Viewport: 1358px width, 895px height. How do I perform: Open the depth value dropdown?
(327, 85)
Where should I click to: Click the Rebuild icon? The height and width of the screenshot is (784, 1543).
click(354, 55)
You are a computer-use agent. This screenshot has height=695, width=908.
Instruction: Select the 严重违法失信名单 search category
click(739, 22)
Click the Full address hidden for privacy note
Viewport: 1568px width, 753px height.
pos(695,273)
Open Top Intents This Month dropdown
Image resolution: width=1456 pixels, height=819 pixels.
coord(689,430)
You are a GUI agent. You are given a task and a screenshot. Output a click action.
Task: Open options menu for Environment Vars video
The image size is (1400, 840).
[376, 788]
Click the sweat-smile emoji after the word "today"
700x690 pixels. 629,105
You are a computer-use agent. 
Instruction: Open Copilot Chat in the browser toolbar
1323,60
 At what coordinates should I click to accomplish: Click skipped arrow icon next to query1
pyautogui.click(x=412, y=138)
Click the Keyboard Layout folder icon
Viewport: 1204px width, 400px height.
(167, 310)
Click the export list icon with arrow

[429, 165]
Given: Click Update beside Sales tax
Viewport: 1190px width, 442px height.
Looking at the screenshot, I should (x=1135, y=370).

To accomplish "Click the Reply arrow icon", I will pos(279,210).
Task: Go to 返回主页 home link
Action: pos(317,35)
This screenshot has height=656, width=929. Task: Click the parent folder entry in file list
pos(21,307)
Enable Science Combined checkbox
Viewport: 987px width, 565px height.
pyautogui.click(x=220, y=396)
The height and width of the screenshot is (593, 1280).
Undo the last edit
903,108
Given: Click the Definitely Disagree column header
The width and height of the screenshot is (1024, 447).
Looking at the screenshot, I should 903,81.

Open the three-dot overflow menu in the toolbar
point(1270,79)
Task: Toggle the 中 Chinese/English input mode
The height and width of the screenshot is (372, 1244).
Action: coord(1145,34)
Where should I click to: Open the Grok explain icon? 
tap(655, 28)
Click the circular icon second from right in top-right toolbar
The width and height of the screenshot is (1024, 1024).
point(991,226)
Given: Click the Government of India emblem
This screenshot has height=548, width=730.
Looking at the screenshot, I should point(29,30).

═══

### Descrição da tarefa
Reproduza sem nenhuma alteração as linhas da listagem, desde a linha que contém "Enable Science Combined checkbox" até a linha que contém "point(1270,79)", incluindo as duas.

### Resultado da tarefa
Enable Science Combined checkbox
Viewport: 987px width, 565px height.
pyautogui.click(x=220, y=396)
The height and width of the screenshot is (593, 1280).
Undo the last edit
903,108
Given: Click the Definitely Disagree column header
The width and height of the screenshot is (1024, 447).
Looking at the screenshot, I should 903,81.

Open the three-dot overflow menu in the toolbar
point(1270,79)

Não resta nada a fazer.